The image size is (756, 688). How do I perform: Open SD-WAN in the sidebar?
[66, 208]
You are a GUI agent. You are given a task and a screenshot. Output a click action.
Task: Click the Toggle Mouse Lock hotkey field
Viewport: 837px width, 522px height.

···

→ **Requirements**
Convert the lines, starting at the one that contains "You are a GUI" and ending at the last line, into a Markdown table with the columns Row and Line. Number each row and leave out any blank lines.

→ **Task output**
| Row | Line |
|---|---|
| 1 | You are a GUI agent. You are given a task and a screenshot. Output a click action. |
| 2 | Task: Click the Toggle Mouse Lock hotkey field |
| 3 | Viewport: 837px width, 522px height. |